В зимние месяцы, когда прекращалась навигация, старику совсем нечего было делать. Много времени проводил он в суде, но не каждый день в нашем городке бывали процессы: все меньше становилось споров и краж. Еще посещал он иногда аптеку, ходил он туда не за лекарством для себя: он никогда не болел, а за отравой для крыс. В пристанском складе их было много, и никак их было не вывести. Кот же так заелся, что и не смотрел на них.
Аптекарю Семену Афанасьевичу Кринкову тоже немного работы было в нашем городке: мало кто болел. Сутяга приходил в аптеку, здоровался, становился у прилавка.
— Ну, как жизнь идет у вас, Григорий Андреевич? — спрашивал Кринков. — Что нового в суде?
Сутяга обычно отвечал, что в суде ничего нового, а сам, как видите, жив и здоров.
— А я вот все хвораю, все хвораю, кругом лекарства, а я хвораю, — скороговоркой произносил Кринков, прислонясь спиной к железной печке.
— С чего вам хворать-то, Семен Афанасьевич? — чуть насмешливо говорил Сутяга. — Вы вон какой здоровый.
— Как это с чего мне хворать! — возражал Кринков. — От работы и лошади дохнут.
— У вас работы чуть-чуть больше моей, Семен Афанасьевич. От такой работы и дитя не устанет.

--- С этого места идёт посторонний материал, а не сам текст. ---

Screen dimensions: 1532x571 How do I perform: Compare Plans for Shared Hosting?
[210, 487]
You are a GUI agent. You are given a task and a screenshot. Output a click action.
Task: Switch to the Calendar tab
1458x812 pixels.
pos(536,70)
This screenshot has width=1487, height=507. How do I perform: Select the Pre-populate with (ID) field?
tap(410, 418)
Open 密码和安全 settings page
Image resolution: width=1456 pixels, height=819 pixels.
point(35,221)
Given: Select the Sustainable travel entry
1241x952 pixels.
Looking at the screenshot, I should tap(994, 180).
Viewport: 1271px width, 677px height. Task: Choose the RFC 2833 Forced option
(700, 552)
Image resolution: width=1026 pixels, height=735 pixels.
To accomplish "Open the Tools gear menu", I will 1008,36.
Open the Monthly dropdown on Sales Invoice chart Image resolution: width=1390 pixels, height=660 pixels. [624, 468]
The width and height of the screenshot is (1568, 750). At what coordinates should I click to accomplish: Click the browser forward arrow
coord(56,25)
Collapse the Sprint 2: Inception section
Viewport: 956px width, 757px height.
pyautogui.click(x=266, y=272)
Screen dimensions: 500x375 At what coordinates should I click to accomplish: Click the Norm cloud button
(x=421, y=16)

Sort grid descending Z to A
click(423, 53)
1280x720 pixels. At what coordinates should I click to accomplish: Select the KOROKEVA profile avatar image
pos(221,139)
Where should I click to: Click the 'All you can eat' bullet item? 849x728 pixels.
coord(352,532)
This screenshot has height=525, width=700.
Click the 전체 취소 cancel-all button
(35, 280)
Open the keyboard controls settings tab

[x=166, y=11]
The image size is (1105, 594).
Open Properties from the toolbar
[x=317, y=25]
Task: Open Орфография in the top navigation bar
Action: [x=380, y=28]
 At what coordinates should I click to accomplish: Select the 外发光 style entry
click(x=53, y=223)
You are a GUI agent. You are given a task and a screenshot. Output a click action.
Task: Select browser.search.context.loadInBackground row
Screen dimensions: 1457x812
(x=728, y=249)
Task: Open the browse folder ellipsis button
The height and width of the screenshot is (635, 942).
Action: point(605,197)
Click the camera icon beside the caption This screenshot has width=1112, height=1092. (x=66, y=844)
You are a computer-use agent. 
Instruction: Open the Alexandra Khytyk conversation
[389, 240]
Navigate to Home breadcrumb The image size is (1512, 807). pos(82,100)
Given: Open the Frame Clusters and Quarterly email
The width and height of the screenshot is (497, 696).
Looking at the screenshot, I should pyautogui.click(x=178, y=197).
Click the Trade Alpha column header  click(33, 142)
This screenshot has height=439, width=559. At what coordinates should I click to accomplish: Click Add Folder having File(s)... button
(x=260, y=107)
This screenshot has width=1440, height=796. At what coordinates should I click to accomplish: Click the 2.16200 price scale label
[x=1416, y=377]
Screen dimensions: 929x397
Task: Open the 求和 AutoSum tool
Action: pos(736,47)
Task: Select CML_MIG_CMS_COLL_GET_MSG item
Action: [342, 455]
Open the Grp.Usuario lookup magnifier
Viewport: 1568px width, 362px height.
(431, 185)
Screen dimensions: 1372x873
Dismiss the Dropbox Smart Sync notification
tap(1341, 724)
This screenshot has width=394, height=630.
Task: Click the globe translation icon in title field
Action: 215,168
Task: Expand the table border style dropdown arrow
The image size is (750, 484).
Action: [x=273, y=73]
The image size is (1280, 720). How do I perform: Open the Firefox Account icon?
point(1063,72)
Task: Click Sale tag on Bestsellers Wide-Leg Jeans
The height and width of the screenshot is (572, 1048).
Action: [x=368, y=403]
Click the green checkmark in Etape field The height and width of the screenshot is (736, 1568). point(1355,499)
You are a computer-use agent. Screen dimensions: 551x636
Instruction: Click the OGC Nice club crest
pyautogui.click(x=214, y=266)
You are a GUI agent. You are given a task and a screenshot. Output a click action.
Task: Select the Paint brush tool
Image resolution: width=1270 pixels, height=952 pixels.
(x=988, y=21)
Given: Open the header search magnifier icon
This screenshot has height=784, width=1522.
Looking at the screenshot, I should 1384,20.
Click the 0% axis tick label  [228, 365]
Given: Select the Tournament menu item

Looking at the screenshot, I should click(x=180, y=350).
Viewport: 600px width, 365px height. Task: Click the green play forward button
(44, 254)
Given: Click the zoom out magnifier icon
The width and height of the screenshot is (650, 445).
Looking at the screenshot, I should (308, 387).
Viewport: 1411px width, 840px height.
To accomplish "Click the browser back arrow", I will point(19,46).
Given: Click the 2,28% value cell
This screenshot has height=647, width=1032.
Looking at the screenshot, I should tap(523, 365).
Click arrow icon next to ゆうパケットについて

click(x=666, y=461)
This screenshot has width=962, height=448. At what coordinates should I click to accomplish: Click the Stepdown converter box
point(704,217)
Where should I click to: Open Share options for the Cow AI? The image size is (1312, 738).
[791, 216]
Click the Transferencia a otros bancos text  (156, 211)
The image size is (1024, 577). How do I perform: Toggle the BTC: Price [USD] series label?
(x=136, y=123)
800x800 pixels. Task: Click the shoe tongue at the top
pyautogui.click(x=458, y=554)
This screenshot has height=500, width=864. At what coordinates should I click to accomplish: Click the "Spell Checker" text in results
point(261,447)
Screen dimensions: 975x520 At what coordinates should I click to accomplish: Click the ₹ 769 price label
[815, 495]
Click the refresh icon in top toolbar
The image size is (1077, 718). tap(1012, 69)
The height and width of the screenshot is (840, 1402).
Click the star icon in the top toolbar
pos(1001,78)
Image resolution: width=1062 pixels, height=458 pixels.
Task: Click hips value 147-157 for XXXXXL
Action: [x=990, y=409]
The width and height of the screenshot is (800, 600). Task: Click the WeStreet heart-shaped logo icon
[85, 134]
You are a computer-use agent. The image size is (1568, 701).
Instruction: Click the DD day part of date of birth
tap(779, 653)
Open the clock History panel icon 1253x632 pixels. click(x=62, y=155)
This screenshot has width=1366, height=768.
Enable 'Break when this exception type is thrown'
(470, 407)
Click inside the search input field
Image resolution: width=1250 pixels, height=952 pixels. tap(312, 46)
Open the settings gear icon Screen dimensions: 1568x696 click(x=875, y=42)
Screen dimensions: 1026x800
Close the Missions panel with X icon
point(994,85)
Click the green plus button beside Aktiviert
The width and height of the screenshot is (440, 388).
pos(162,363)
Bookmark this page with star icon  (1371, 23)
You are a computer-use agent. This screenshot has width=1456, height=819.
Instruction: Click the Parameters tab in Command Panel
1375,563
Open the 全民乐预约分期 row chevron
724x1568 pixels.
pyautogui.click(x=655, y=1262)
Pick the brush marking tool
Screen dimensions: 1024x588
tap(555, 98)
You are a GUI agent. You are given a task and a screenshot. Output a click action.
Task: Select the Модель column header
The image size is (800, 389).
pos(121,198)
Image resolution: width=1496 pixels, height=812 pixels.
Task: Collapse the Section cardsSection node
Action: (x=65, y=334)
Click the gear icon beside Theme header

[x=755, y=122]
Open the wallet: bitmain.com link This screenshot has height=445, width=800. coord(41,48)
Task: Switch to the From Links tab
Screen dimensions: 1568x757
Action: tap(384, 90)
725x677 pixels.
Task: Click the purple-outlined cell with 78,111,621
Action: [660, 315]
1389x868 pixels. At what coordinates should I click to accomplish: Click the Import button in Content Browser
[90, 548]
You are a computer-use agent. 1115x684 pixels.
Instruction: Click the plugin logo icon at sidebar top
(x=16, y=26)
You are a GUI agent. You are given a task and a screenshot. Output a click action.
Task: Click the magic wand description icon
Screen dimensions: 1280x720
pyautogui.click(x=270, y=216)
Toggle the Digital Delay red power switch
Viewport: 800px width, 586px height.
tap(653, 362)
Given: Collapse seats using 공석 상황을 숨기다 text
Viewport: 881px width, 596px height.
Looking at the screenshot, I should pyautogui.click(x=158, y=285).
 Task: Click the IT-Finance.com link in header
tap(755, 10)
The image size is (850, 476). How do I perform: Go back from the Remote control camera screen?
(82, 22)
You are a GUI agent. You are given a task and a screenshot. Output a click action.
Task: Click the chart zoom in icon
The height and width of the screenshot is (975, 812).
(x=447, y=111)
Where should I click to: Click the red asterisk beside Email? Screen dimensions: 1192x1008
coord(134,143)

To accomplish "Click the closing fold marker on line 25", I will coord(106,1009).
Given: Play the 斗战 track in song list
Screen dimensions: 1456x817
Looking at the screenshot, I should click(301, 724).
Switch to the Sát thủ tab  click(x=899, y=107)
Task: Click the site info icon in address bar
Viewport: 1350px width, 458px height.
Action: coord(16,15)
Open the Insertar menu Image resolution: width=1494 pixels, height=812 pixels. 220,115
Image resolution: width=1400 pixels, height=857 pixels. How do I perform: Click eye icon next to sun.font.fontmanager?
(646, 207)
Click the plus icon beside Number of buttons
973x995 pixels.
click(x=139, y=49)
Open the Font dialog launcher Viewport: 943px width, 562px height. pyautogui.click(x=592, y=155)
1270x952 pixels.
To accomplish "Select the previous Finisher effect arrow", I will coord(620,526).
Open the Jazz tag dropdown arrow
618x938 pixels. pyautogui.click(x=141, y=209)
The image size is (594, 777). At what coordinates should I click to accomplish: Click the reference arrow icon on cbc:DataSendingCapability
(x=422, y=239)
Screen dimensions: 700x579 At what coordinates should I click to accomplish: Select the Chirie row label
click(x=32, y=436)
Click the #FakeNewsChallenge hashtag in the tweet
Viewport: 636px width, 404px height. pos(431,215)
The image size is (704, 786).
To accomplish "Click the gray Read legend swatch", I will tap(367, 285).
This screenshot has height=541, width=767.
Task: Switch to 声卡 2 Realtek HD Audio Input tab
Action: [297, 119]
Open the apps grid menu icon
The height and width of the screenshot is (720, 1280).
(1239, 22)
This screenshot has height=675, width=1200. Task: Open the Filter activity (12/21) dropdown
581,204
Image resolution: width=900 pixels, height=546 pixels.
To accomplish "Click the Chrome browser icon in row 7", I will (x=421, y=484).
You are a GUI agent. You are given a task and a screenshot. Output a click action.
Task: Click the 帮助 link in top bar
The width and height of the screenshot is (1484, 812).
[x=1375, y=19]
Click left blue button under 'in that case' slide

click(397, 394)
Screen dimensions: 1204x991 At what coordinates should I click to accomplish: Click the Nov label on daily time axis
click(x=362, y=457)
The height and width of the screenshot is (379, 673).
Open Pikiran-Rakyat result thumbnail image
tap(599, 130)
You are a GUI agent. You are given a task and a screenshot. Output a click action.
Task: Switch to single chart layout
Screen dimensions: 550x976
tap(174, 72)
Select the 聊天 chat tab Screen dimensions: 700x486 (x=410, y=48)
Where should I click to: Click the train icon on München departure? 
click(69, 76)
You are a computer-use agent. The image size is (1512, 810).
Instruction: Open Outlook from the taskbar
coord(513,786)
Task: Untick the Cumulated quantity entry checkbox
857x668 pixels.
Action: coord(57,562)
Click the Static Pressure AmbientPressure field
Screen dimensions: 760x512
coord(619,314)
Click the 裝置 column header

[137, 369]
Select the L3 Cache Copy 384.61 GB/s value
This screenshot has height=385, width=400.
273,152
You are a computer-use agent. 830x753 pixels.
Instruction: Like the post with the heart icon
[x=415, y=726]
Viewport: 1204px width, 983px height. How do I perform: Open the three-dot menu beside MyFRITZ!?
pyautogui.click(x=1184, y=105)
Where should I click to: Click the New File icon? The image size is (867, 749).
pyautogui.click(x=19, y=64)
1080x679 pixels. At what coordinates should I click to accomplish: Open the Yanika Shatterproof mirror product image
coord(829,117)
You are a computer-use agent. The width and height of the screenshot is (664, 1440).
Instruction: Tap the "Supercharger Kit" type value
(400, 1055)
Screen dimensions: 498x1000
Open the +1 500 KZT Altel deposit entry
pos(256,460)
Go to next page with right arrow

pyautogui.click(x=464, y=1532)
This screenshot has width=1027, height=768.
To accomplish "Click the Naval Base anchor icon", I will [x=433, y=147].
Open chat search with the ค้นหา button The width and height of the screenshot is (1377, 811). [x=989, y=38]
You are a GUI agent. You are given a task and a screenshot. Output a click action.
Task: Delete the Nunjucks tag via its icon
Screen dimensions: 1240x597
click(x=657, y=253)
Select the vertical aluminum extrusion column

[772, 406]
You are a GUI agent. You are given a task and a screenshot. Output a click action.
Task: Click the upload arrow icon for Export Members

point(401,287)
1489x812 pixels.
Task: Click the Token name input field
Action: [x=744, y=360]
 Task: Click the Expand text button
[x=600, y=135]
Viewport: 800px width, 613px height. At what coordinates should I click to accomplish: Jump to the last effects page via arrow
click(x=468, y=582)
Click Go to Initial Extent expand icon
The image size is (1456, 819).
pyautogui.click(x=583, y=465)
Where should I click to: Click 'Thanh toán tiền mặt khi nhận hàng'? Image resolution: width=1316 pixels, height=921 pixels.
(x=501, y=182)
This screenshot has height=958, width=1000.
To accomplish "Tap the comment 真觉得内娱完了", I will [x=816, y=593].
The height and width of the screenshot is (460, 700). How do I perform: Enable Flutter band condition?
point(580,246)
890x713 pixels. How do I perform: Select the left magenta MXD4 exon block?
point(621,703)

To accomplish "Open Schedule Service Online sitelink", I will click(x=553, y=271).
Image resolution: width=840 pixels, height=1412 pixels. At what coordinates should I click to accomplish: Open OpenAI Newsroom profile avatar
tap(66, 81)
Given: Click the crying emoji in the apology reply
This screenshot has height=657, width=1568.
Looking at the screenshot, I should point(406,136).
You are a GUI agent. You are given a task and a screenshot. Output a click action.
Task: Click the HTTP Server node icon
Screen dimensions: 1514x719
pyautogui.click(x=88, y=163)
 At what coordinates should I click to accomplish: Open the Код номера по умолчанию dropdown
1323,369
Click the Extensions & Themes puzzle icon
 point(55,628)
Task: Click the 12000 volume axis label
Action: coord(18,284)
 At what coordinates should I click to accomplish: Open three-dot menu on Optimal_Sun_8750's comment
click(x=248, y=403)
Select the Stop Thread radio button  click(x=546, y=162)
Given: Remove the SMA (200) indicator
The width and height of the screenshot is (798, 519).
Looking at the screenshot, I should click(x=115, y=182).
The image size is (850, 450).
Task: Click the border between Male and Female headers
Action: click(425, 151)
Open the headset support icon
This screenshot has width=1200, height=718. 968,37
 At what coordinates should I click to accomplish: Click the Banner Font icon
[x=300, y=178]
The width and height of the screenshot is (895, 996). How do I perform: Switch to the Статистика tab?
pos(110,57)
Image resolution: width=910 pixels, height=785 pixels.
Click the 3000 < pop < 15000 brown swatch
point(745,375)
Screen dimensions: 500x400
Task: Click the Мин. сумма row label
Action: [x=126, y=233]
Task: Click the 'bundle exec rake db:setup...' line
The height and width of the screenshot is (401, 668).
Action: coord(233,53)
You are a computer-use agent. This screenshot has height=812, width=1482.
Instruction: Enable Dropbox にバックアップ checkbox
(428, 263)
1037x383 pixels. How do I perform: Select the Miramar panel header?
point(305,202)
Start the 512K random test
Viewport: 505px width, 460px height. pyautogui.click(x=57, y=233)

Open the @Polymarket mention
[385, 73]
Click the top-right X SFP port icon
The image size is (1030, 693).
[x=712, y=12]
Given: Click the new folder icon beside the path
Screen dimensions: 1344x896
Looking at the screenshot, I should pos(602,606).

— Вот и нет! Это человек, если на себя трудится, для своего дела — ему тогда легко, он бревно версту протащит — не устанет. А если не для своего дела — ему и щепка тяжела, — сердито говорил Кринков.
— Опять вы за свое, Семен Афанасьевич! Вы ж по закону работаете, за свою работу зарплату получаете, чего вам еще надо.
— Эх, Григорий Андреевич, раньше я сам эту зарплату платил, сам хозяином был, двух помощников держал при аптеке. Еще вторую аптеку собирался заводить — тут эта революция.
— Н-да, оно конечно, вам трудней привыкнуть… — нехотя говорил Сутяга. — Однако ж вы сыты, одеты.
— Мало мне сытости, — возражал Кринков, все теснее прижимаясь к печке. — Мне частная инициатива нужна! Чтобы что хочу — то куплю, что хочу — то продам… Бывало, плохо дела идут — можно и кокаинчиком подторговать, — и он угрюмо подмигивал Сутяге.
— Что-то не то вы говорите, не то, — скучным голосом возражал Сутяга.
Ему давно уже надоели эти разговорчики, и слушал он их лишь потому, что был уверен: все это слова, словами они и останутся.
— Я вам, Григорий Андреевич, — тихим голосом говорил Кринков, — потому мысли свои доверяю, что знаю, вы на меня жаловаться не побежите, вы человек старого закала. Да и как вы докажете? Вас как старозаветного человека знают, вот и с сыном-то вы разделались, изгнали блудного сына за новые взгляды — это всем известно. А мне поверят, на мне пушинки нет. Если бы я прежде фабрику имел или банк, скажем, я ведь аптекарем был, это вроде кустаря или вроде доктора считают.